Quizás, al principio, con la fuerza de quien llega al mundo, intenten protestar, rebelarse, pero se vuelve un camino oscuro y atemorizante el reconocer que esa persona en quien buscan refugio, abrazos, calma, sea quien lastime.
Y no sólo quien ejecuta. La violencia de los que que callan no deja marca física pero sí la deja en el alma, abandonando, haciendo creer que pueden hacer de nosotros lo que quieran.
Cuando la violencia se naturaliza es muy difícil salir. Se necesita cortar con la cadena de abusos y maltratos que de seguro no se inician en el último eslabón de la cadena, y se crea un piloto automático que de no hacer consciente la voluntad no alcanza. El propósito de cambio tampoco.
Se requiere pedir ayuda. Se necesita una comunidad entera capaz de ofrecerla, de crear esa necesidad que puede ser no vista para quien está inmerso. No hay soluciones mágicas, ni instantáneas.
Desde la familia extensa, el barrio, las instituciones, el Estado, profesionales comprometidos. Comunidad unida, para no dejar pasar eso que por momentos pareciera invisible a los ojos de quien no quiere, o no se atreve a mirar.
De esta se sale entre todos o no se sale.

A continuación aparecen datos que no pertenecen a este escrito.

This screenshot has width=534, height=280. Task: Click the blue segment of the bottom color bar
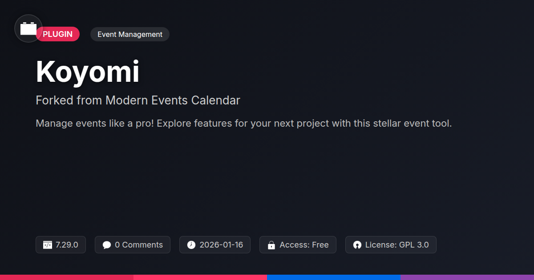pos(334,277)
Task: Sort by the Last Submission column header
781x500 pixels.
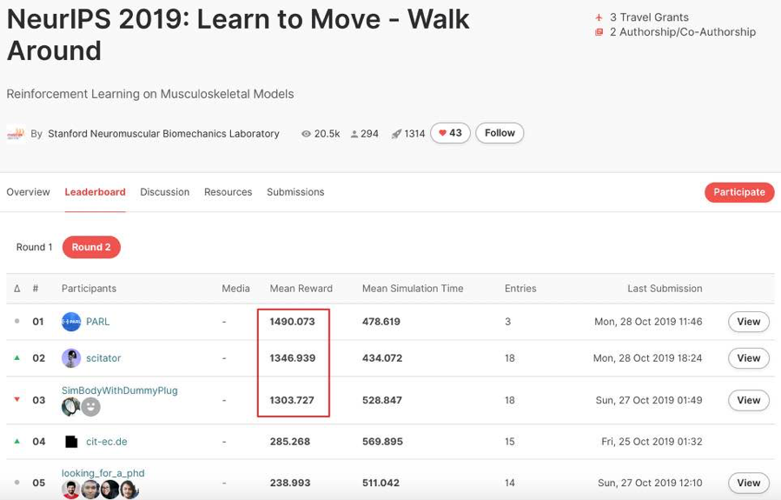Action: pos(665,289)
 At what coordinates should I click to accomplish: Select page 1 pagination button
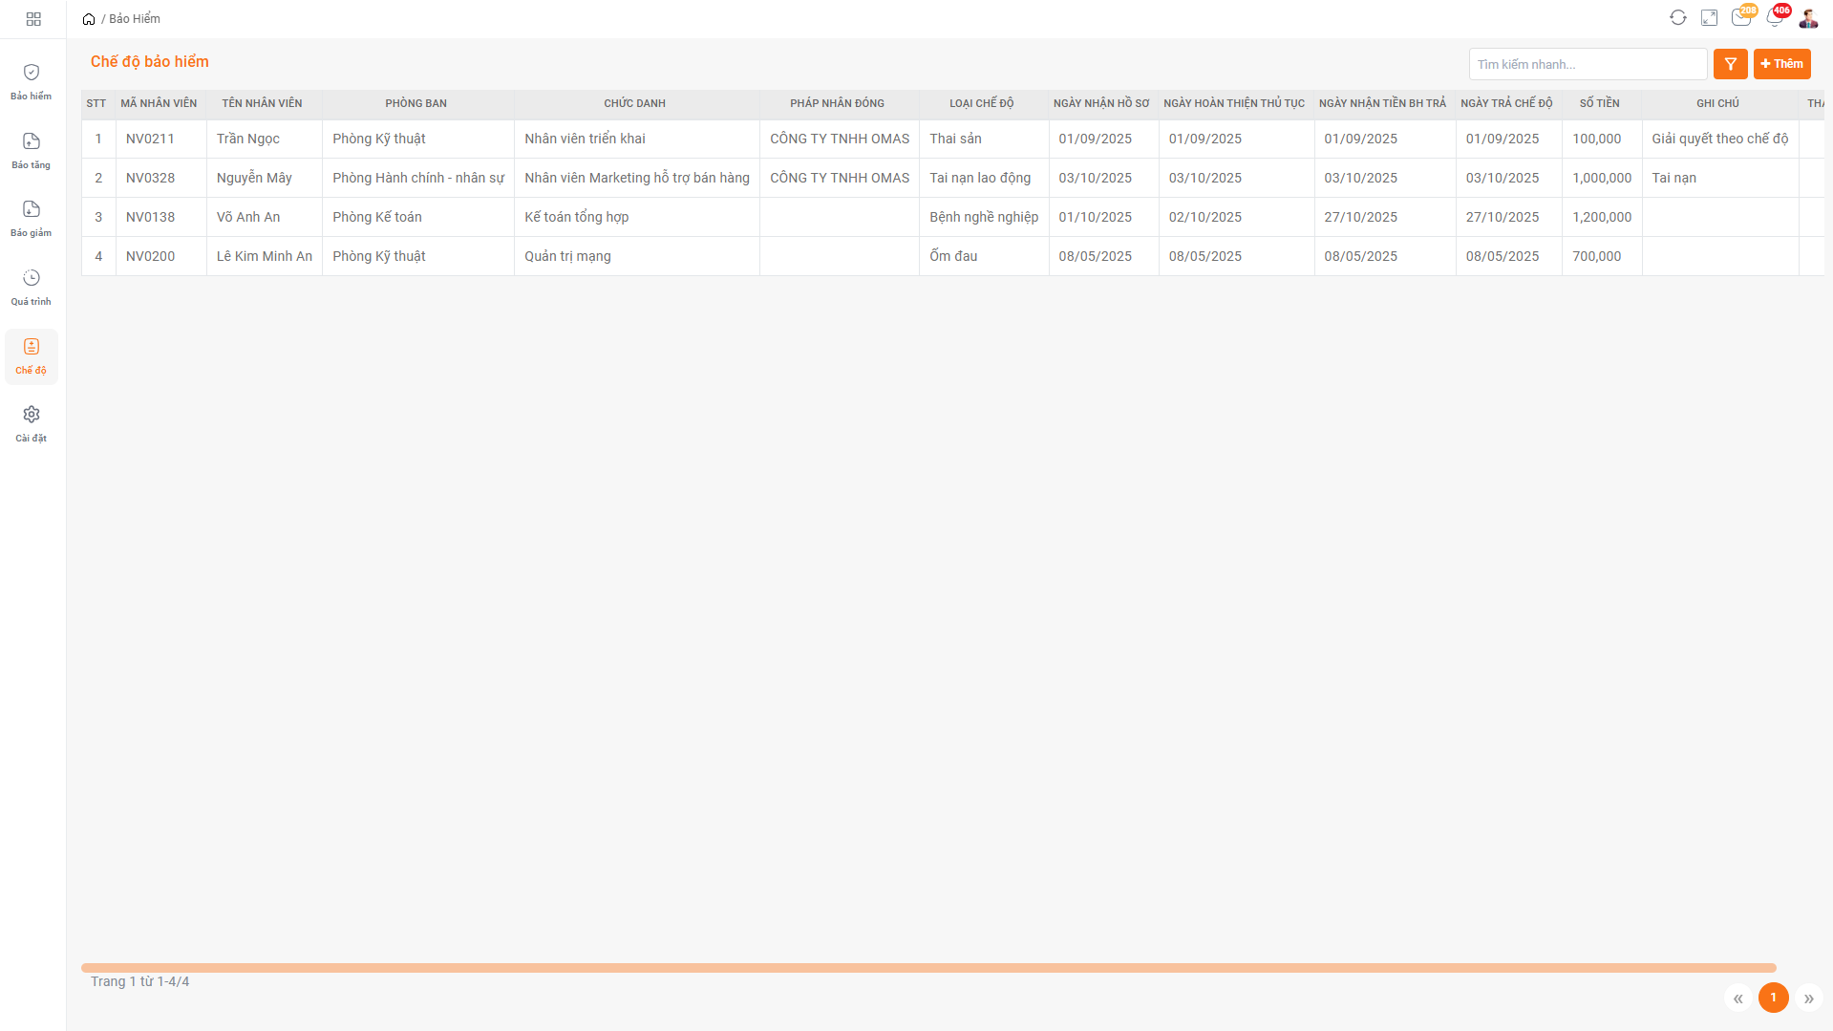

Creo que esto nos suena a todos.
Confío plenamente en la necesidad de la psicoeducación para prevenir. Sigamos trabajando en este sentido, acompañando a padres y escuelas. Aun no alcanza, se necesita más, mucho más.
¿Cómo hacer para que los monstruos en la infancia sean sólo una fantasía de los cuentos? ¿Por dónde empezamos? Accionemos para prevenir y preservar la vida de ellos, los más débiles, los inocentes, a los qué hay que darles voz, porque su voz necesita y debe ser escuchada. A tiempo.
*Me costo mucho escribir este texto. Torturar, lastimar, no son términos propios del mundo infantil. Y no pueden serlo jamás.